Brano del documento ::
::::::::::

Ormai la campagna delle primarie del Pd è entrata nel vivo. Mancano ormai quindici giorni alla data fatidica del 3 marzo, ma soprattutto per la responsabilità dei candidati accreditati di maggiore consenso la posta in gioco di quella complessa partita non è chiara agli elettori anche perché l’eccessivo lasso di tempo fatto trascorrere tra le elezioni dell’anno scorso e la data del congresso ha in parte intorbidato le acque e in parte ha modificalo lo scenario iniziale facendo perdere pregnanza e significato al progetto di chi si era subito candidato a guidare il partito nella direzione di un suo ritorno nel campo della sinistra storica di tradizione comunista, cioè fuori da quello nel quale faticosamente il Pd aveva cercato di mettersi dalla sua fondazione, togliendo non casualmente la ‘S’ alla vecchia sigla del partito fondato da Occhetto.

Un processo però si è venuto chiarendo. In effetti le proposte in campo sono due, quella di Zingaretti e quella di Giachetti, perchè quella di Martina si è persa per strada: “fiancoafianco”, ma senza sapere dove andare, perché stare in mezzo tra Giachetti e Zingaretti non solo non è facile, ma per certi aspetti impossibile, per la semplice ragione che il progetto del governatore del Lazio non ammette varianti in rapporto al suo obbiettivo di fondo che è quello di ricostruire i Ds in funzione di una grande alleanza con i populisti. A questo progetto c’è una sola alternativa possibile che è quella di puntare a fare del Pd un grande partito europeo di matrice liberalprogressista. In sostanza fare del Pd il Pd, come era stato pensato nel 2008 e poi narcotizzato nel partito-ditta di Bersani e D’Alema. Ma questo non è l’obbiettivo di Martina, lo è forse di una parte dei martinani, ma non del suo reale gruppo di riferimento, che ancora si sta avvitando nel fare i conti con Renzi e i governi Pd.

::::::::::

Righe del dataset ::

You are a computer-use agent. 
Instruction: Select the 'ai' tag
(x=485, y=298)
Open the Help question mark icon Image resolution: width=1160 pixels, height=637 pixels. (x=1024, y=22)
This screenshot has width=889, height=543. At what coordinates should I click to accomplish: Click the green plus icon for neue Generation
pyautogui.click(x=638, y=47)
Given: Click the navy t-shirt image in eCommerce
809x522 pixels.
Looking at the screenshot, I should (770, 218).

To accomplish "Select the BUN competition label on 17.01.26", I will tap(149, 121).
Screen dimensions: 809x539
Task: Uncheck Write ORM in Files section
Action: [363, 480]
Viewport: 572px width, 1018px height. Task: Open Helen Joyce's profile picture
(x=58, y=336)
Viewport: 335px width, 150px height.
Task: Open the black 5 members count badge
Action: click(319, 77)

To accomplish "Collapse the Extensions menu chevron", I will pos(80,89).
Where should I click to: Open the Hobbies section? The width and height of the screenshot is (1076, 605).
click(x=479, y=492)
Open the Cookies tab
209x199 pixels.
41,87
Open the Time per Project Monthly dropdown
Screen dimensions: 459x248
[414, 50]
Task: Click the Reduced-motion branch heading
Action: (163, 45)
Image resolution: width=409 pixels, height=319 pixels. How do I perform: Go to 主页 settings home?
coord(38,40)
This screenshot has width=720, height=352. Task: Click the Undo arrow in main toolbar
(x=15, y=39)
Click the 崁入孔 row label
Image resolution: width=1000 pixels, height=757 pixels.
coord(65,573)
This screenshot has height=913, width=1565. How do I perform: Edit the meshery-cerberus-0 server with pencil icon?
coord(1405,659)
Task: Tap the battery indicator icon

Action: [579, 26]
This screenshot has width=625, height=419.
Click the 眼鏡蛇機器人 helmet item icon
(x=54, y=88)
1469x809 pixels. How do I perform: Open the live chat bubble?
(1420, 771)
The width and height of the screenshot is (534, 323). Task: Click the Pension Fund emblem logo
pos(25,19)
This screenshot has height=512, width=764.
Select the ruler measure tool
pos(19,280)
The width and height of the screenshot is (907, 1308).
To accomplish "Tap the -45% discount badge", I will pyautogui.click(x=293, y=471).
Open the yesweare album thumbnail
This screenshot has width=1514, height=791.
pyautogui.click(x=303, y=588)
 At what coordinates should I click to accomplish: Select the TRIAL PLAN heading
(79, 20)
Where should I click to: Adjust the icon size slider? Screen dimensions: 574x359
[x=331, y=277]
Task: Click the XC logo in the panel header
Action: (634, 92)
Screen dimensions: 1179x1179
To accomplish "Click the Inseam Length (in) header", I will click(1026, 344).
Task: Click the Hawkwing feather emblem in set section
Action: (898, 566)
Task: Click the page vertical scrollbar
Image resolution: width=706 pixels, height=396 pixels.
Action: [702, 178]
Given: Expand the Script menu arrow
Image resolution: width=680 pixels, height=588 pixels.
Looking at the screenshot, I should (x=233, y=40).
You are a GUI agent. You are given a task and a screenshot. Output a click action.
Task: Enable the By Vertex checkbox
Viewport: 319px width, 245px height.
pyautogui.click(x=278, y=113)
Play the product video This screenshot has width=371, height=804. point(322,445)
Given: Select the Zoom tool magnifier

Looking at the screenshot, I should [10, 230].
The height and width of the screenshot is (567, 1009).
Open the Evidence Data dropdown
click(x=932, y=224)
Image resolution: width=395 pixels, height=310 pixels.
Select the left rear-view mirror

::::::::::

Da fare ::
[1] Nel brano sulle primarie del Pd, quali sono le due proposte in campo?
[2] Trasforma in una tabella Markdown, con le colonne Numero e Testo, il tratto delle righe del dataset che va dalla riga contenente "The height and" fino all'ultima riga del dataset, entrambe incluse. Numera ogni riga e salta quelle vuote.
Le righe del dataset non hanno alcun legame con il brano.

Soluzioni ::
[1] Quella di Zingaretti e quella di Giachetti.

[2]
| Numero | Testo |
|---|---|
| 1 | The height and width of the screenshot is (567, 1009). |
| 2 | Open the Evidence Data dropdown |
| 3 | click(x=932, y=224) |
| 4 | Image resolution: width=395 pixels, height=310 pixels. |
| 5 | Select the left rear-view mirror |